Les sanctions américaines contre la propriété russe de NIS perturbent les stations-service serbes : paiements par carte bloqués et approvisionnement en pétrole arrêté. Le président Vucic est confronté à des choix difficiles entre nationalisation et relations avec Moscou.

Les sanctions perturbent l'approvisionnement pétrolier serbe
Les sanctions américaines contre les entreprises russes ont causé des problèmes directs dans les stations-service serbes, avec des pannes des systèmes de paiement et l'arrêt des livraisons de pétrole. Les sanctions contre Naftna Industrija Srbije (NIS), la plus grande compagnie pétrolière de Serbie, sont entrées en vigueur le 9 octobre 2025 après des mois de retards et d'efforts diplomatiques de Belgrade pour obtenir des exemptions.
Problèmes de paiement à la pompe
Les automobilistes serbes ont rencontré des problèmes de paiement inattendus lors du ravitaillement dans les stations NIS. 'Beaucoup de gens qui avaient fait le plein ce matin ont été surpris lorsque leur carte bancaire ne fonctionnait pas à la caisse,' a rapporté Thijs Kettenis, correspondant de NOS pour l'Europe du Sud-Est. Les terminaux de paiement aux pompes NIS refusent désormais les cartes Mastercard, Visa et American Express car ces entreprises américaines ne peuvent plus faire affaire avec l'entreprise serbe sanctionnée. Les clients ne peuvent payer qu'avec le système de paiement national serbe ou en espèces.

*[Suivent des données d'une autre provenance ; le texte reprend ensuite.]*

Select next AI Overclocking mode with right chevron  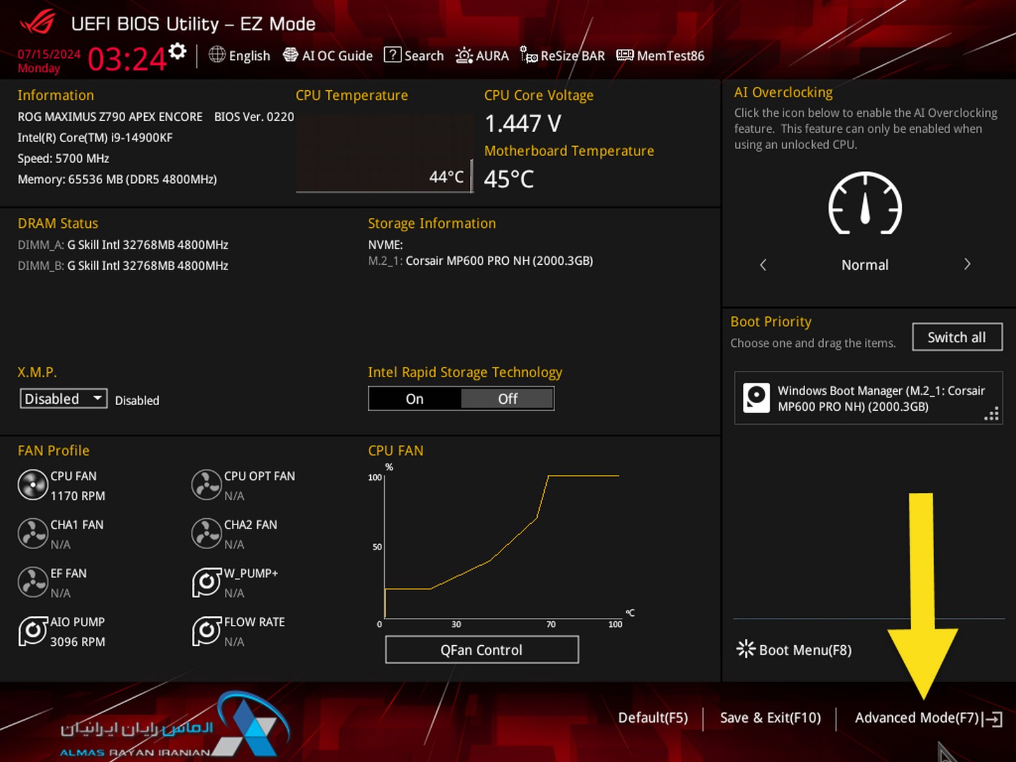967,264
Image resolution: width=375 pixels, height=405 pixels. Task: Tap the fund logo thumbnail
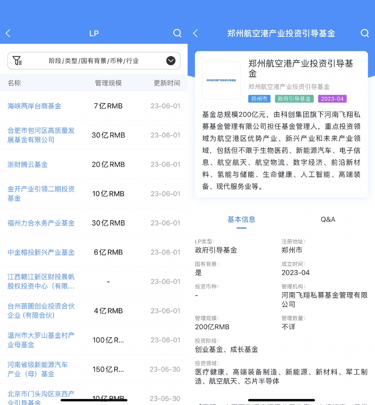pyautogui.click(x=221, y=81)
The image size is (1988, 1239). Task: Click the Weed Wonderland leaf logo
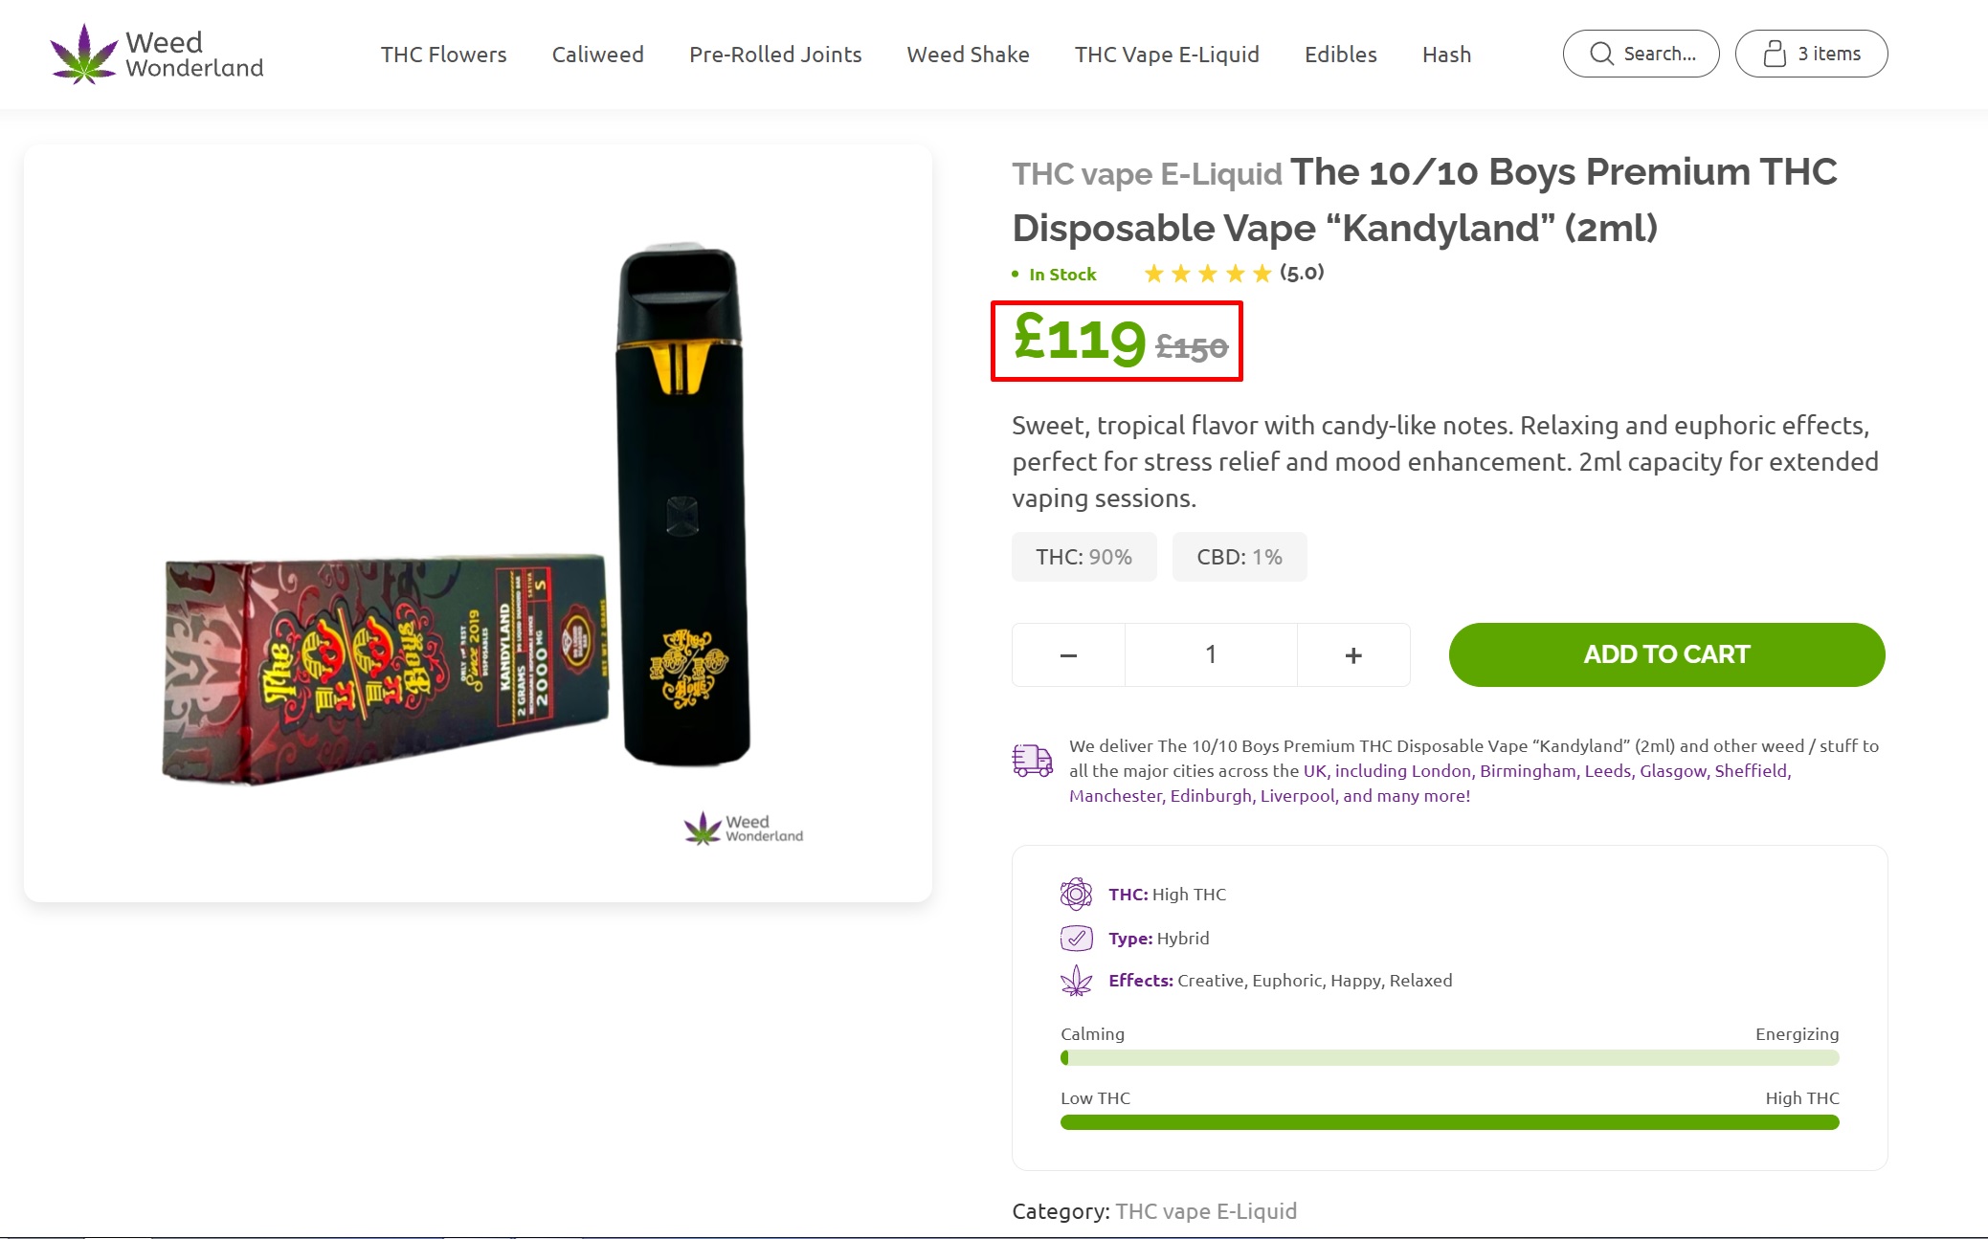click(x=84, y=55)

Les sanctions planaient sur NIS depuis janvier 2025, mais l'entreprise avait obtenu plusieurs reports pour trouver des solutions. Selon Al Jazeera, NIS a confirmé qu'elle n'avait pas obtenu de nouvelle prolongation du département américain du Trésor et travaille maintenant à son retrait de la liste des sanctions.

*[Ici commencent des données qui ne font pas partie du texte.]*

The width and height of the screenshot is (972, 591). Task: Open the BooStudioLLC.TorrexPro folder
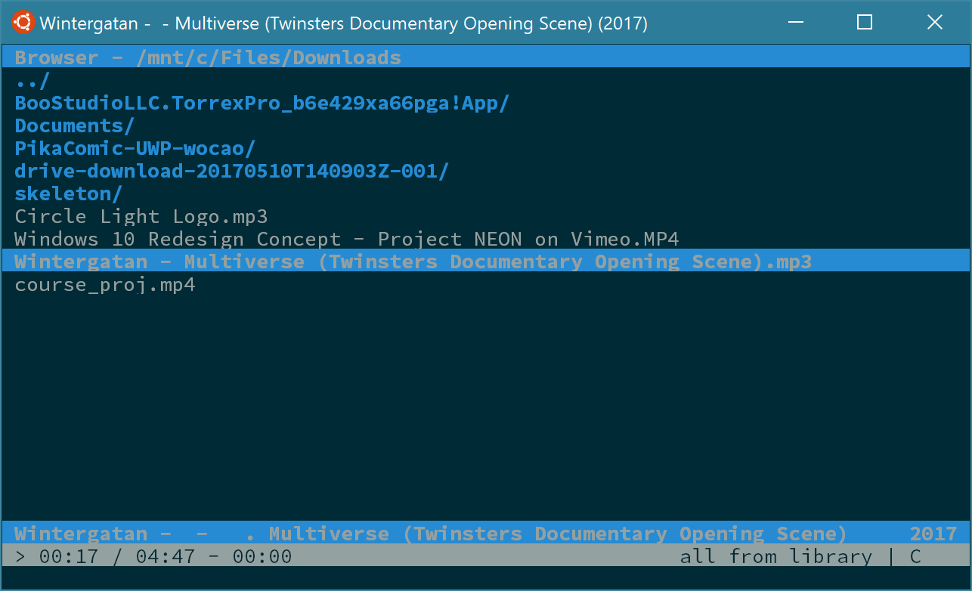(262, 104)
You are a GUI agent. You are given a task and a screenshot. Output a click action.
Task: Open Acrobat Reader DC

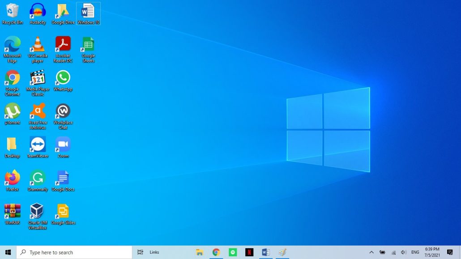(x=63, y=45)
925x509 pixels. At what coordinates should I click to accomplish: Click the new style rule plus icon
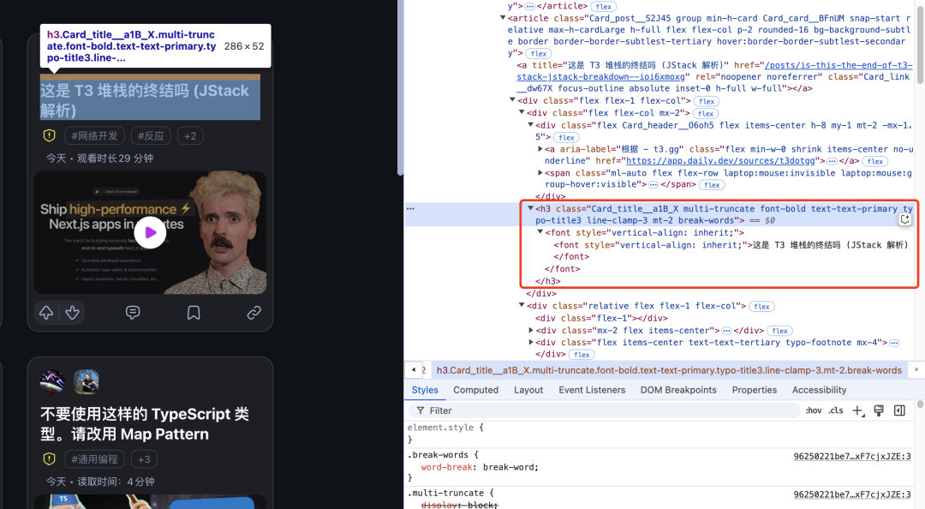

La propriété russe au cœur du problème
Le cœur du problème réside dans la structure de propriété de NIS. L'entreprise publique a été privatisée en 2008, plus de la moitié passant entre des mains russes. Les données de Wikipédia montrent que Gazprom Neft détient actuellement directement et indirectement 50% des actions de NIS, tandis que le gouvernement serbe conserve environ 30%. Cette majorité de propriété russe a déclenché les sanctions américaines dans le cadre de la politique américaine ciblant les entités russes.
Le président Aleksandar Vucic avait tenté pendant des mois de racheter des actions à Gazprom pour ramener la propriété russe sous les 50%, ce qui aurait levé les sanctions. Cependant, Gazprom a refusé de vendre. La seule option restante serait la nationalisation - en fait l'expropriation des propriétaires russes - mais Vucic a rejeté à plusieurs reprises cette approche. 'La nationalisation est peut-être la seule issue, mais c'est la dernière chose que je ferai,' a répété Vucic aujourd'hui.

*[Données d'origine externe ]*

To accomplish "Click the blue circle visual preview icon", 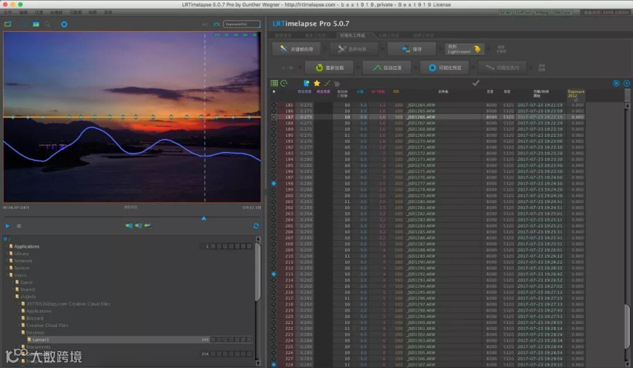I will [x=64, y=24].
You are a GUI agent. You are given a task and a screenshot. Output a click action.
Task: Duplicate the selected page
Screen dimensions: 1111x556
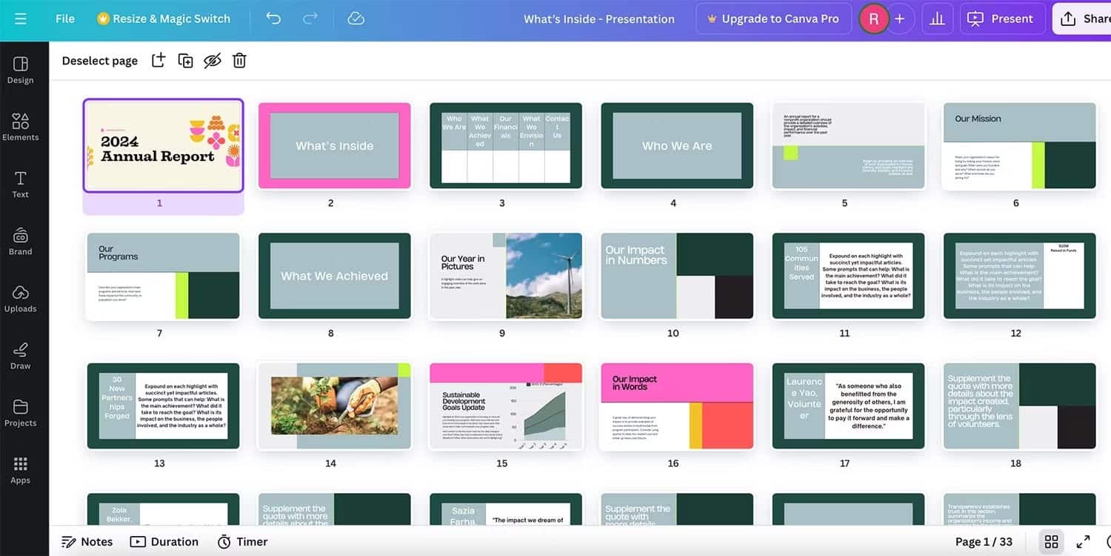pyautogui.click(x=185, y=61)
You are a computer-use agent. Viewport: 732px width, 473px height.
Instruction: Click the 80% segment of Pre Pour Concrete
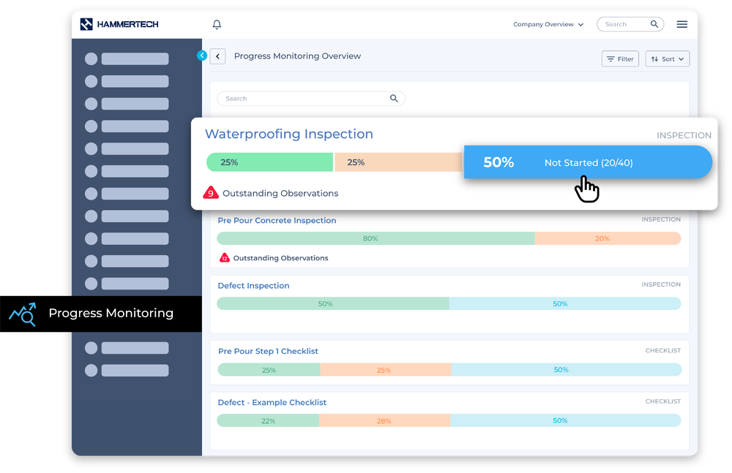point(370,238)
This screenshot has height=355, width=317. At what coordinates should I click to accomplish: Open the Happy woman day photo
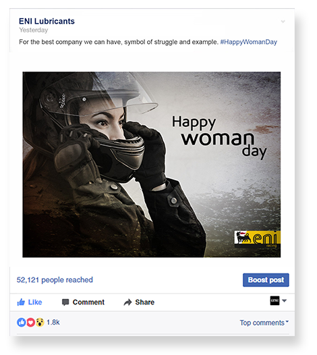[x=151, y=165]
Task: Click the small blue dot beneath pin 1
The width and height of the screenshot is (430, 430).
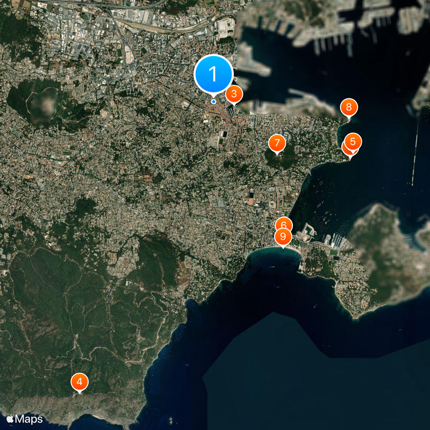Action: pyautogui.click(x=213, y=101)
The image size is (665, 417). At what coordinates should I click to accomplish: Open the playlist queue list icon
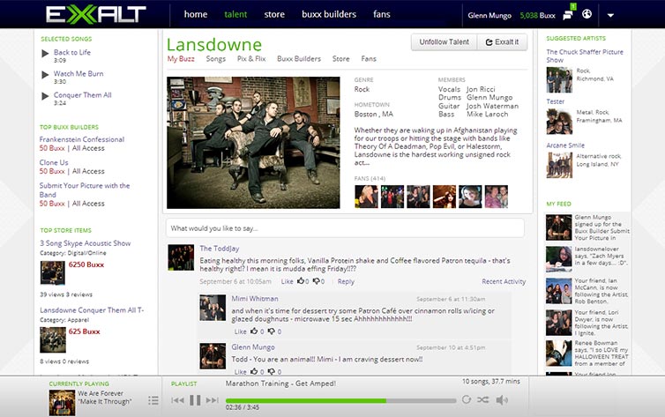coord(153,400)
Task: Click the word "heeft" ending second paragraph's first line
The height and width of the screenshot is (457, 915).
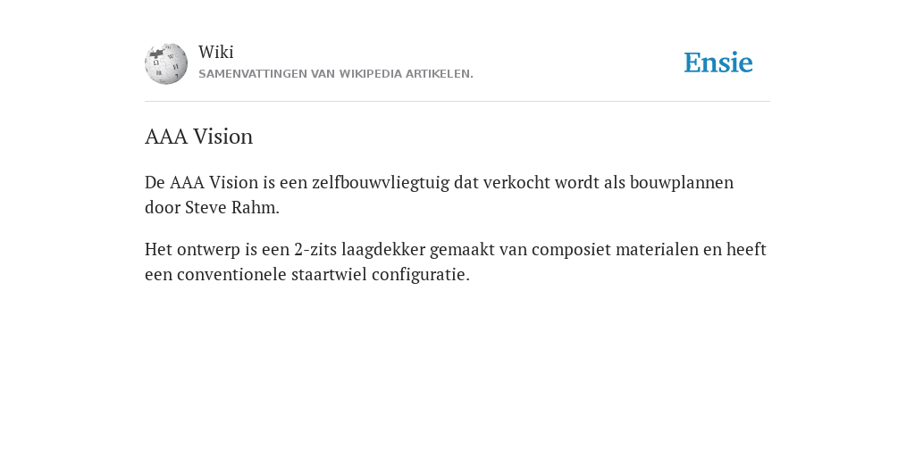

Intérêts économiques pour la Serbie
La situation a des conséquences économiques importantes pour la Serbie. NIS représente l'une des plus grandes et plus rentables entreprises du pays et sert de pilier crucial pour l'économie et les finances de l'État. L'entreprise exploite la seule raffinerie de pétrole de Serbie, juste à l'extérieur de la capitale Belgrade, et gère environ 330 stations-service - de loin les plus nombreuses du pays.
Euronews rapporte que NIS emploie plus de 5 000 personnes et contribue à hauteur de 11,9% au budget de l'État serbe et de 6,9% au PIB. Les revenus de l'entreprise couvrent 12% du budget national serbe, ce qui rend sa santé financière cruciale pour la stabilité économique du pays.
Perturbations de la chaîne d'approvisionnement
Les sanctions ont déjà entraîné des problèmes dans la chaîne d'approvisionnement. La Croatie a arrêté ce matin les livraisons de pétrole via le seul pipeline approvisionnant NIS, invoquant les mêmes objections liées aux sanctions. NIS exploite également des stations-service dans le pays voisin de Bosnie-Herzégovine, où les clients ne peuvent désormais payer qu'en espèces.
Bien que NIS assure qu'elle peut continuer à fonctionner pendant un certain temps avec les stocks actuels, des pénuries et des hausses de prix à long terme semblent inévitables si rien ne change. Vucic a déclaré que la raffinerie pouvait rester ouverte au moins jusqu'au 1er novembre, mais a exprimé des inquiétudes concernant d'éventuelles pertes d'emplois. 'J'espère que NIS ne va pas licencier un grand nombre de personnes,' a-t-il déclaré. L'importation à grande échelle d'essence comme alternative serait coûteuse et les infrastructures nécessaires font défaut.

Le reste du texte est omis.